Liz Balmaseda’s fictional debut steals from headlines with identity theft, drugs and justice

By Laura Wides-munoz, AP
Monday, July 13, 2009

Reporter’s fiction debut from headlines

“Sweet Mary” (Atria Books Hardcover, 242 pages, $24.99), by Liz Balmaseda: Real estate agent and single mom Mary Guevara is preparing for work when U.S. marshals suddenly show up at her door.

The next thing the heroine of “Sweet Mary” knows, she’s in handcuffs. The marshals have a warrant for her arrest on cocaine related charges. Never mind the name of the woman in the warrant doesn’t match Mary’s, nor does the suspect’s birthday or even her photo. None of that matters as Mary is led away, leaving her young son screaming.

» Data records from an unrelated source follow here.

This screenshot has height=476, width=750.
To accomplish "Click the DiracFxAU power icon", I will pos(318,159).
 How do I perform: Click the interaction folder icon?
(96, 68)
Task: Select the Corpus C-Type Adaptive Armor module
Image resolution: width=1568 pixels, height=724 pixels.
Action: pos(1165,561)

Pulitzer-prize winning columnist Liz Balmaseda serves up only a brief introduction before she knocks readers in the gut with her fast-paced fictional debut, which is based on a true 2003 story.

The novel follows Mary’s frantic efforts to clear her name and reclaim her life.

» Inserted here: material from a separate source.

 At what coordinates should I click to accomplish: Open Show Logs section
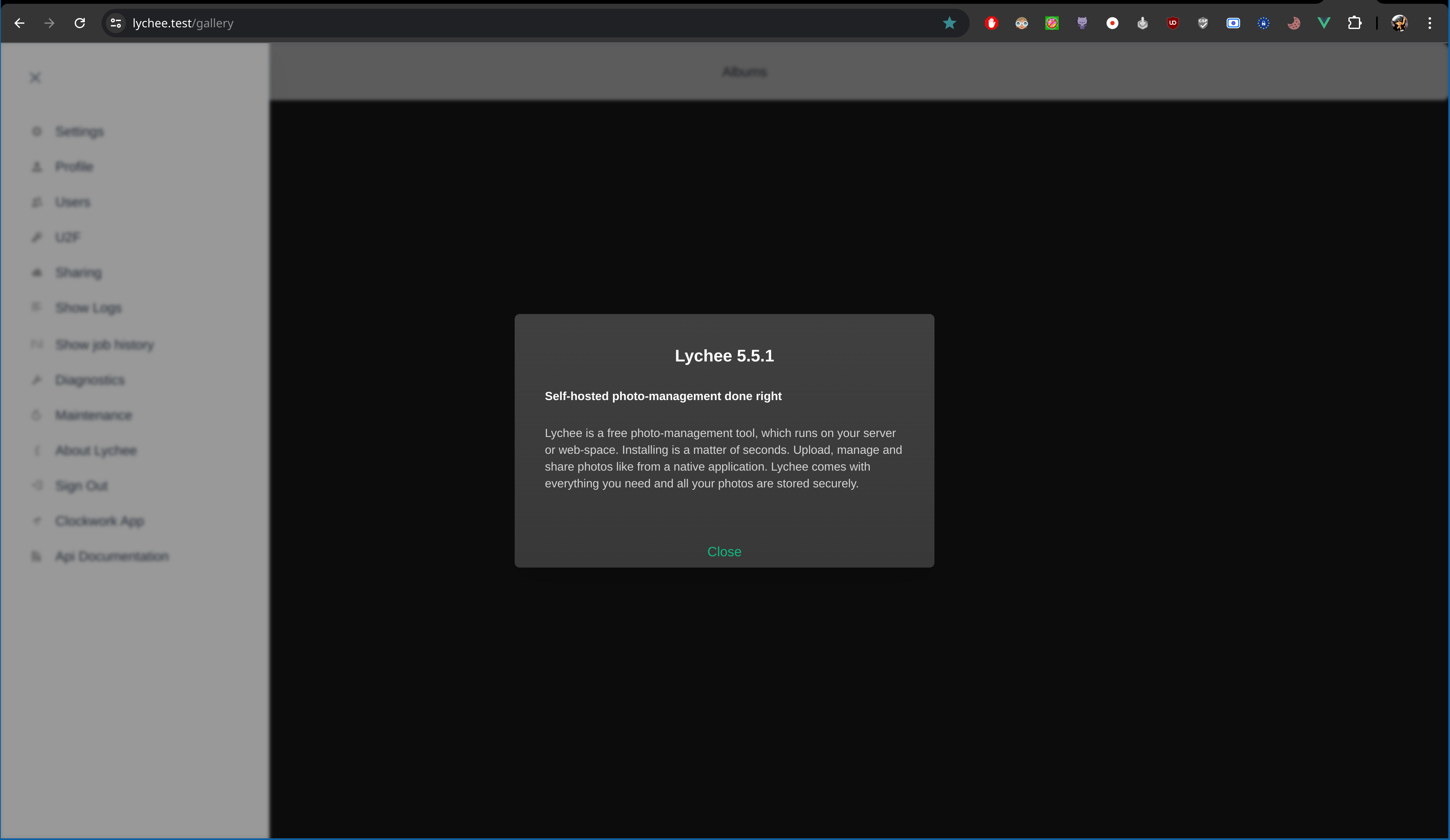click(x=88, y=308)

Balmaseda is at her best with tight descriptions of South Florida in the mode of master Carl Hiassen: “The August steam rose from the Everglades and wrapped itself around the city with a vengeance.”

She also has fun with Miami’s quirky locals, including wayward European scofflaws, Cuban families and lecherous cowboys.

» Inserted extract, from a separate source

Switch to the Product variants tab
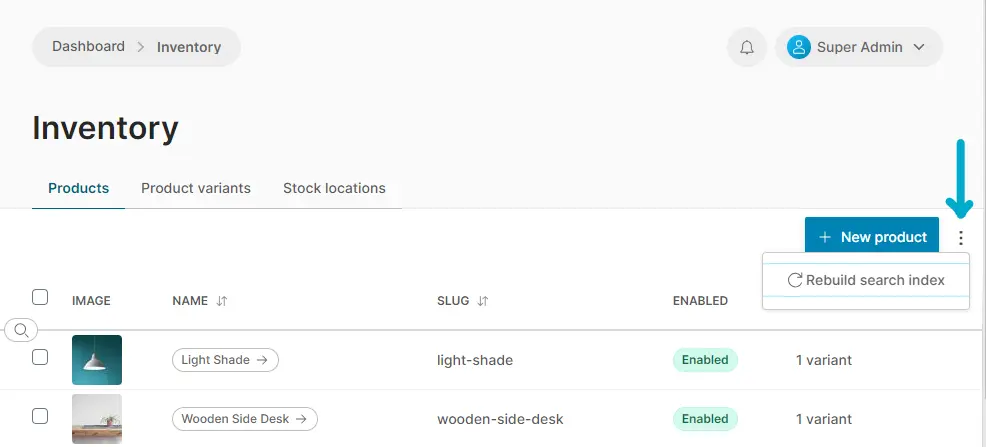986x447 pixels. coord(196,188)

Balmaseda, herself a Cuban immigrant, draws a compelling portrait of Mary as a woman torn between her loud, working-class Cuban family and her dream of a quiet, assimilated middle-class existence.

Her story loses steam as Mary goes from outraged mother to amateur sleuth, and the ending smacks more Hollywood than noir. But perhaps it shouldn’t come as a surprise. Balmaseda originally wrote the story as a screenplay, and only later turned it into a novel. The book’s earlier incarnation is visible in the scene-setting chapter headings, as well as the bare bones feel of the novel’s later chapters — as if the author were waiting for a camera to breathe life into the descriptions.

Still, it’s a fun summer read. And it’s not often readers get to cheer a stylish Cuban-American soccer mom turned gun-toting detective.